By John Futty, The Columbus Dispatch, July 9, 2021

Photo:  Miairiah Mitchell, 7, reacts to dunking Columbus police officer Shawn Lutz during a summer block party Friday hosted by the bicycle officers of the police division's Safe Streets program at the Linden Community Center.

The 11-year-old boy leaped in the air in celebration after tossing a beanbag that bounced into a hole on the cornhole board.

His partner, a uniformed Columbus police officer, reaching out to offer him a fist bump.

The moment symbolized the connections that Columbus police bicycle officers in the city's Safe Streets program were hoping to achieve in their first summer block party Friday evening outside the new Linden Community Center. The event featured food, games, a dunk tank and other fun activities. 

Columbus cops' plans to 'interact with the community'

"Getting to interact with the community" is the best part of his job, Officer Nick Smith said after he and his young teammate finished their match on one of the gameboards set up on the park's basketball courts, which were teeming with neighborhood kids.

"It's nice to come to work and play cornhole with kids as opposed to driving a cruiser around all day," Smith said.

Jeremy Head said he had never teamed up with a police officer before.

"He was good," Jeremy said. "We won."

Jeremy's mother, Tela Rics, appreciated that the police division and its Linden bike team were throwing a party for the neighborhood.

"It's officers showing the kids that not all cops are bad," she said.

That's exactly what The Starfish Assignment, which works to help people in need by partnering with law enforcement officers, hopes the community sees. One of the nonprofit's missions is to "help educate the community that the overwhelming majority of officers go to work every day to try to make a difference." 
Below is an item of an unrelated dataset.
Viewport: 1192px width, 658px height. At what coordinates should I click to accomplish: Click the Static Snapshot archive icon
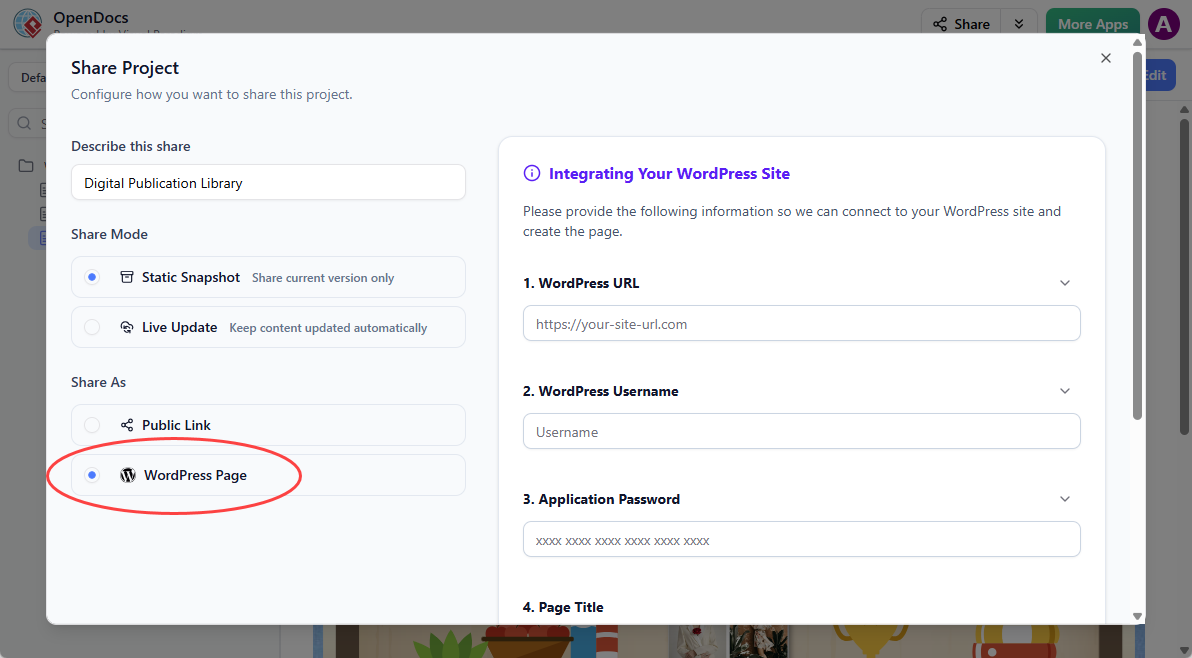click(127, 277)
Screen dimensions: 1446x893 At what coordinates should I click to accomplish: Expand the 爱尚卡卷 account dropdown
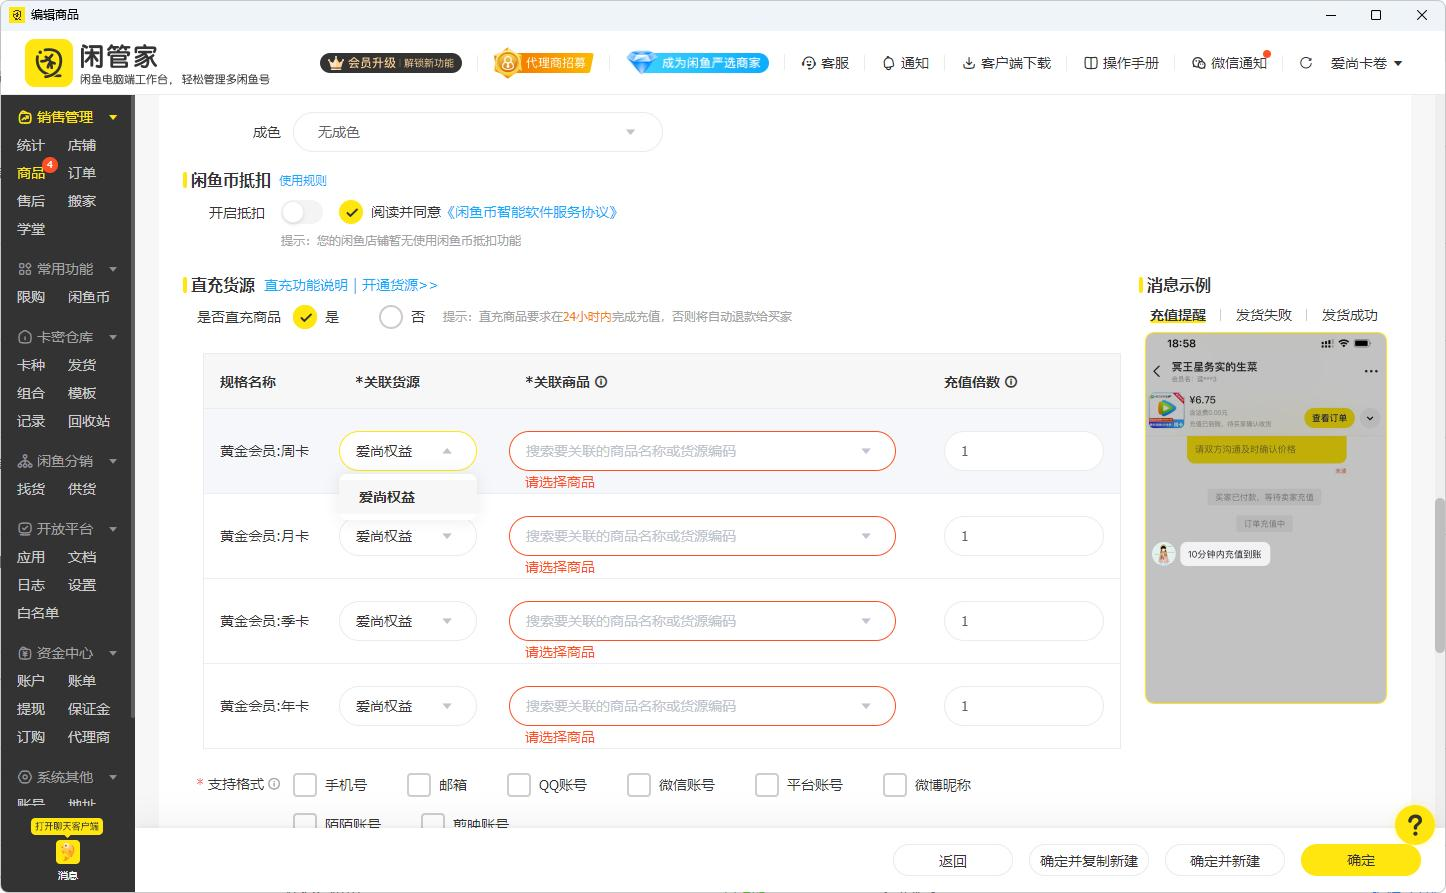click(1366, 62)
Two members of the Columbus Division of Police at the block party were such good sports that each took a turn sitting atop a dunk tank and got a soaking. One of them, Deputy Chief Timothy Becker, did so in full uniform.

Placing bicycle officers on the streets of Linden to connect directly with neighbors and serve as problem-solvers was the goal of the Safe Streets program when it was launched in summer 2017.
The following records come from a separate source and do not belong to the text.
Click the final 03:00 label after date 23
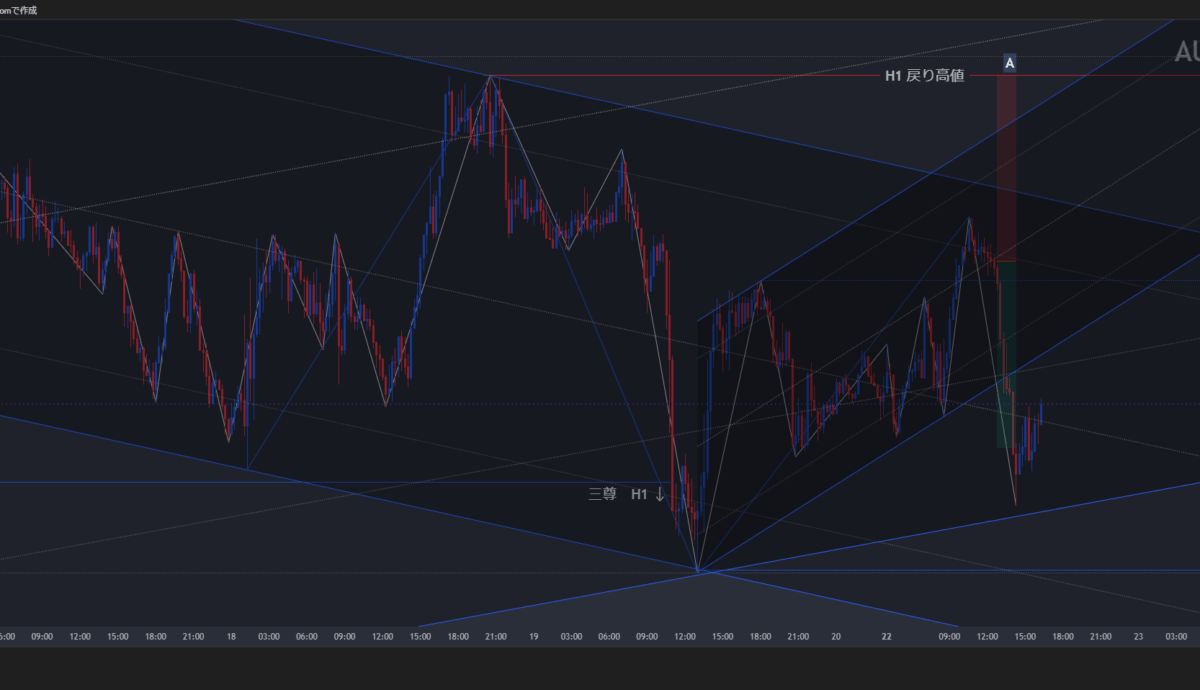1200x690 pixels. (1177, 636)
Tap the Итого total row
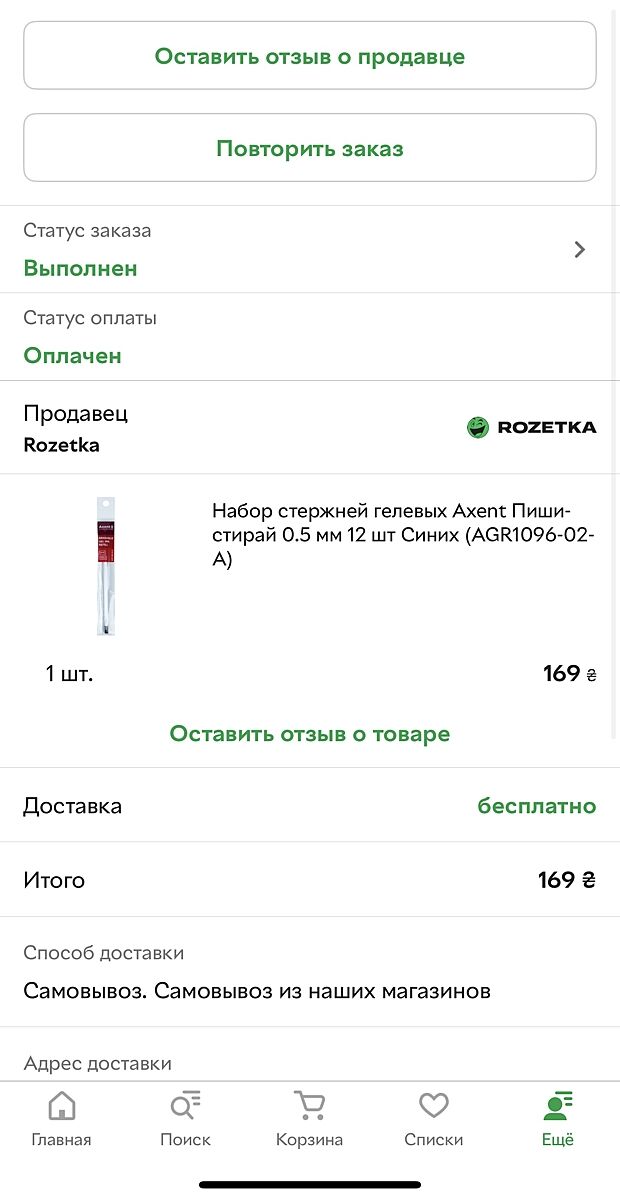 coord(310,880)
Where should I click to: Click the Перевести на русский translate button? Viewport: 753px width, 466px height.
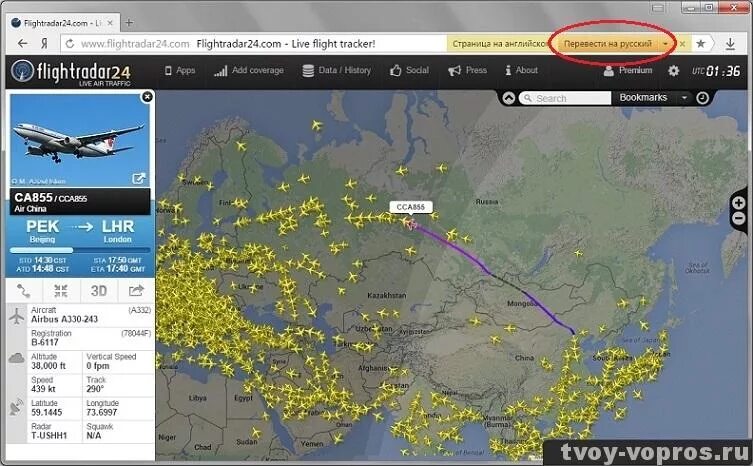pyautogui.click(x=607, y=44)
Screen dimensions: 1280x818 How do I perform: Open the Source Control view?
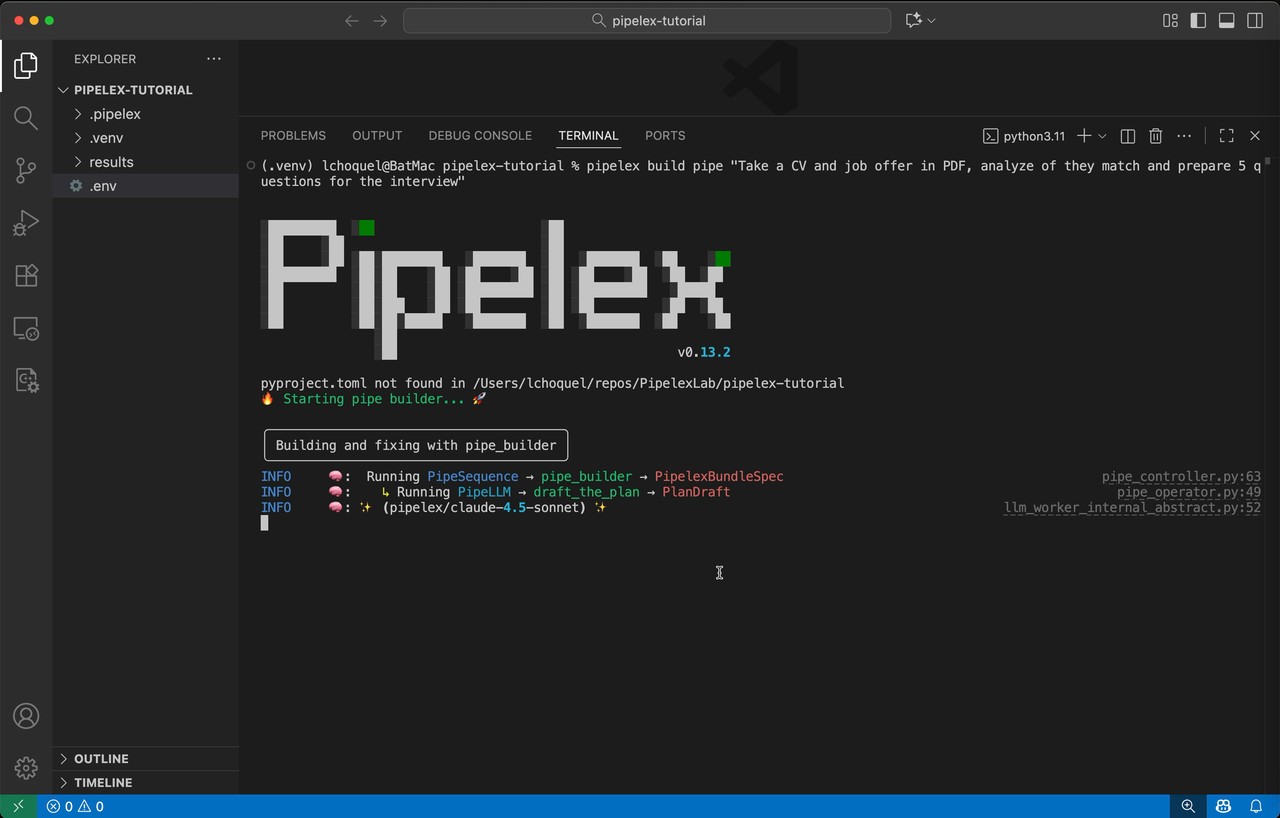point(26,170)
"The idea wasn't to drive crime down as much as it was to engage with the community," said Deputy Chief Jennifer Knight, who helped launch the program as a commander. "When you take officers out of cruisers and put them on bikes, they are a lot more approachable."

The Safe Streets program, which runs from the spring to the fall, has expanded to four teams, each consisting of 10 officers and a sergeant, assigned to neighborhoods in four of the city's five zones.

Officer Kevin Davis, a 10-year veteran of the force, has been a part of the Safe Streets team in Linden since it began.

"The community has welcomed us so much," he said. "We get invited to a lot of neighborhood events, but we wanted to do some of our own."

Some Columbus Division of Fire members also participated in the Linden event, providing free CPR training and competing against police in a basketball shooting contest.